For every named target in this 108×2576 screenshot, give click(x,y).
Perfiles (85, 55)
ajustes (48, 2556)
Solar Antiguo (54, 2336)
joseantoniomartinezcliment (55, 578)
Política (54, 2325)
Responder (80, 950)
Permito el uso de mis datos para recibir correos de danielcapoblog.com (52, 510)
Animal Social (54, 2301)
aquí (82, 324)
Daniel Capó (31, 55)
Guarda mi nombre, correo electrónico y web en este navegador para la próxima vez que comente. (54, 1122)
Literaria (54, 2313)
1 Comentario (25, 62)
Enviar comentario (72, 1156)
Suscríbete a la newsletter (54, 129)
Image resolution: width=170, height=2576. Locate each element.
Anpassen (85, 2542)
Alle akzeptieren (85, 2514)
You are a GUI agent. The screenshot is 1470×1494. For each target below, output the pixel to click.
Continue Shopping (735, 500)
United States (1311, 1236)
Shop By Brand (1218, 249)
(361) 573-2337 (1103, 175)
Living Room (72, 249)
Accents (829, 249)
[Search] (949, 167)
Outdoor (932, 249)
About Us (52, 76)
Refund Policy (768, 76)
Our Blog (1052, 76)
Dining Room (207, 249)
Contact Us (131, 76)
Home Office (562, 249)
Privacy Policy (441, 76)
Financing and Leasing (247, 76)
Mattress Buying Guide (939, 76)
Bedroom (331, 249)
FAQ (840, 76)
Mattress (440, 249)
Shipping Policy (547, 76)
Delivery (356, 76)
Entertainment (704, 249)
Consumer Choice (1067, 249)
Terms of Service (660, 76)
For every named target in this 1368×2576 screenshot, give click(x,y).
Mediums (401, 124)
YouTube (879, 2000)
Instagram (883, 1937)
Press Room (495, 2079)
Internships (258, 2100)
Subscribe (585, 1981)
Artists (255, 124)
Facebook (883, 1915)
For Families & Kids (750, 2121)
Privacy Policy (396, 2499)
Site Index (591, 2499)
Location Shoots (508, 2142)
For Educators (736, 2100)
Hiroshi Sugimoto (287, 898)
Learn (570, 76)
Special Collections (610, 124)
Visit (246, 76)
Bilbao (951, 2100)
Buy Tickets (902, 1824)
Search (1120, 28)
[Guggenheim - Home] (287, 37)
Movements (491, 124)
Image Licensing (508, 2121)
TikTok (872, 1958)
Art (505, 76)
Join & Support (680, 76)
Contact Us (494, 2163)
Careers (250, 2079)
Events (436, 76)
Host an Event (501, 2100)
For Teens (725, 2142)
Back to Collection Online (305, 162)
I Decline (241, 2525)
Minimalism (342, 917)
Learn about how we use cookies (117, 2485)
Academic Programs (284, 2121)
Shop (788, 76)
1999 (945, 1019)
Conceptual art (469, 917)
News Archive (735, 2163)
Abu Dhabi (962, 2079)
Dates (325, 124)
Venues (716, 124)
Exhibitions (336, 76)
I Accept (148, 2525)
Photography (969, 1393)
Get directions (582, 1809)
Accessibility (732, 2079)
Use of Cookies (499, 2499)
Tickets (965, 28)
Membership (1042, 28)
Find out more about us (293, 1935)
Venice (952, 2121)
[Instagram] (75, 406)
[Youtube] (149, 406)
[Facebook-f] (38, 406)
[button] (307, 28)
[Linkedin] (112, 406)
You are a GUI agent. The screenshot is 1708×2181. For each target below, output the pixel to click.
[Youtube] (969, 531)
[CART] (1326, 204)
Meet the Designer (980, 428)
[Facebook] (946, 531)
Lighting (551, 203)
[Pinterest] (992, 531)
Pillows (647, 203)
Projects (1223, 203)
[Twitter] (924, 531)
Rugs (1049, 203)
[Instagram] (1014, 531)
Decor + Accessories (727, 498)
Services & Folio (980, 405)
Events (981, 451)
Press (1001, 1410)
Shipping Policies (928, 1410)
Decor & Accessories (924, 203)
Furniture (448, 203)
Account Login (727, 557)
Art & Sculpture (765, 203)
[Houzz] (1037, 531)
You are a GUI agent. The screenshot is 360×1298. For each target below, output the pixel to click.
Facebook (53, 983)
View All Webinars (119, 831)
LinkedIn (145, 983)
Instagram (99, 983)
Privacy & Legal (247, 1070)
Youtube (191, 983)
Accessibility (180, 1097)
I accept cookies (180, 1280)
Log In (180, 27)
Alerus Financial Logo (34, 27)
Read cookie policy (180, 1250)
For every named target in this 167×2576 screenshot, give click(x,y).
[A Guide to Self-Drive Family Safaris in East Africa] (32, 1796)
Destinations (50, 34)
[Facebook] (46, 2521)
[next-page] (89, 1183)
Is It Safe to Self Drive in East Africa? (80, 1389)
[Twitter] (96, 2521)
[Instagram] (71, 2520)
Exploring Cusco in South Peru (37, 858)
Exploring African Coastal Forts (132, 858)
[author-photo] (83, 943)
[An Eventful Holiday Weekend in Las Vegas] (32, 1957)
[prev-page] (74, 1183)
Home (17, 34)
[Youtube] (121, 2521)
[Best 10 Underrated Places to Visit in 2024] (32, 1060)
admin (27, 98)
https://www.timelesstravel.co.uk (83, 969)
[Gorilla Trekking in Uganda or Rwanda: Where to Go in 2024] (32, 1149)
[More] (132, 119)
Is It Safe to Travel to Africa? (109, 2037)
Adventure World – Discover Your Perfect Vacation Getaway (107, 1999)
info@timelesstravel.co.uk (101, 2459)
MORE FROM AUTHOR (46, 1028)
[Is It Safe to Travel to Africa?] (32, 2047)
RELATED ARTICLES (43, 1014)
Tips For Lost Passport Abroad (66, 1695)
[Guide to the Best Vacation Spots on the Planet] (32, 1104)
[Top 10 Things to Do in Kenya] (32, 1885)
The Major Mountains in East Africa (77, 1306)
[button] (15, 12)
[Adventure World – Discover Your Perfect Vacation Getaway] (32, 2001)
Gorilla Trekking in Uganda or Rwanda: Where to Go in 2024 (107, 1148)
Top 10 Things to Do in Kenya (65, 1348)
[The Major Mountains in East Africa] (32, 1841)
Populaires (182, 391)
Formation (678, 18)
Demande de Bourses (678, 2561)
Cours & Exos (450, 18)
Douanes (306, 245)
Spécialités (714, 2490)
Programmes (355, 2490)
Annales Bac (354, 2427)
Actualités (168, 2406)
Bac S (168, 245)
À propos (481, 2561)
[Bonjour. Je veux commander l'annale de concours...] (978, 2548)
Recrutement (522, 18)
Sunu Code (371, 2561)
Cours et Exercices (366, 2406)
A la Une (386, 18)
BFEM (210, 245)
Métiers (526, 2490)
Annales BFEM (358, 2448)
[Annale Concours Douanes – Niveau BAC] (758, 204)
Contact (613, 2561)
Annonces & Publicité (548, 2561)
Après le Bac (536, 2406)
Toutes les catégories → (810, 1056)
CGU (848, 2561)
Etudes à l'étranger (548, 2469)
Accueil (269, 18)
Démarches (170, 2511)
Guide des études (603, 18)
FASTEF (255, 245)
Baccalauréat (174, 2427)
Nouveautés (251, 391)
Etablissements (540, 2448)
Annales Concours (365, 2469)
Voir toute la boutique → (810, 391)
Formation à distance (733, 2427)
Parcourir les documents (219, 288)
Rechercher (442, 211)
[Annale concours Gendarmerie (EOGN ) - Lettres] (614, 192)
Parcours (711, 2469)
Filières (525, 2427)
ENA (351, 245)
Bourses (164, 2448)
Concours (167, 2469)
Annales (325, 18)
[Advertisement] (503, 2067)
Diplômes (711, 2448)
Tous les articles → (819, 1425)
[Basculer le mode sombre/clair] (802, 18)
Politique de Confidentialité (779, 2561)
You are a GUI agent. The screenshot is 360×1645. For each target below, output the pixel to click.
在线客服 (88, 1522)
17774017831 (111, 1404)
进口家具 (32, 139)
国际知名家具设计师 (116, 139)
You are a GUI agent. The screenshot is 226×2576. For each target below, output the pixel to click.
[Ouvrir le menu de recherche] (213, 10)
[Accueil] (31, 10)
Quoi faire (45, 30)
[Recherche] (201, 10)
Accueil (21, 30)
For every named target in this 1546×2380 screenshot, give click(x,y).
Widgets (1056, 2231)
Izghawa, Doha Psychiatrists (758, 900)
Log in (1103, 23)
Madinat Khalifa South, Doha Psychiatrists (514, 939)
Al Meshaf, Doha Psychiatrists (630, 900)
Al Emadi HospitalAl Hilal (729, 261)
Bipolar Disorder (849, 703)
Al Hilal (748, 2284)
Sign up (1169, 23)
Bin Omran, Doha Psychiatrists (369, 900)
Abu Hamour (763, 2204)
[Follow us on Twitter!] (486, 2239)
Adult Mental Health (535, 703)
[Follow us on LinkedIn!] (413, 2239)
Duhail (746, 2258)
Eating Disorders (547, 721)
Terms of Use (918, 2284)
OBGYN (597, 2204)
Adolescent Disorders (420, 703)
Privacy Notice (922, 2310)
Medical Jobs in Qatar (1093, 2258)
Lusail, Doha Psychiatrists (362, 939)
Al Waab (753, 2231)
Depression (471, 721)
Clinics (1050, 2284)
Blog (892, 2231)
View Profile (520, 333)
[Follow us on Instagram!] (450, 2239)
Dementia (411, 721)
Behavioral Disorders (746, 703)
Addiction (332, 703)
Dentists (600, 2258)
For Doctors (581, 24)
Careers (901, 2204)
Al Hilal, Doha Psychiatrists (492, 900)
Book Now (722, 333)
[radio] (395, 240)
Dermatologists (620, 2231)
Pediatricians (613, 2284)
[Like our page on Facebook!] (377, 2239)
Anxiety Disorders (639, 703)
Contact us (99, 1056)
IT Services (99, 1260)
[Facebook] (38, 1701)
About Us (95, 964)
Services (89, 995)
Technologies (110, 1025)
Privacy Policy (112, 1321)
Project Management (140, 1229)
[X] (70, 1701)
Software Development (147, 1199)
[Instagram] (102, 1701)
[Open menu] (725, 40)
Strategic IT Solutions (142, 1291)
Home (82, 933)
== == ==
> _TRY IT_
Within the material above, output exactly the lines from the one with "Consumer Choice (1067, 249)" through the one with "Conceptual art (469, 917)", end lines included, and nothing besides.

> _PROBLEM SOLUTION_
Consumer Choice (1067, 249)
Terms of Service (660, 76)
For every named target in this 1368×2576 screenshot, give click(x,y).
Mediums (401, 124)
YouTube (879, 2000)
Instagram (883, 1937)
Press Room (495, 2079)
Internships (258, 2100)
Subscribe (585, 1981)
Artists (255, 124)
Facebook (883, 1915)
For Families & Kids (750, 2121)
Privacy Policy (396, 2499)
Site Index (591, 2499)
Location Shoots (508, 2142)
For Educators (736, 2100)
Hiroshi Sugimoto (287, 898)
Learn (570, 76)
Special Collections (610, 124)
Visit (246, 76)
Bilbao (951, 2100)
Buy Tickets (902, 1824)
Search (1120, 28)
[Guggenheim - Home] (287, 37)
Movements (491, 124)
Image Licensing (508, 2121)
TikTok (872, 1958)
Art (505, 76)
Join & Support (680, 76)
Contact Us (494, 2163)
Careers (250, 2079)
Events (436, 76)
Host an Event (501, 2100)
For Teens (725, 2142)
Back to Collection Online (305, 162)
I Decline (241, 2525)
Minimalism (342, 917)
Learn about how we use cookies (117, 2485)
Academic Programs (284, 2121)
Shop (788, 76)
1999 (945, 1019)
Conceptual art (469, 917)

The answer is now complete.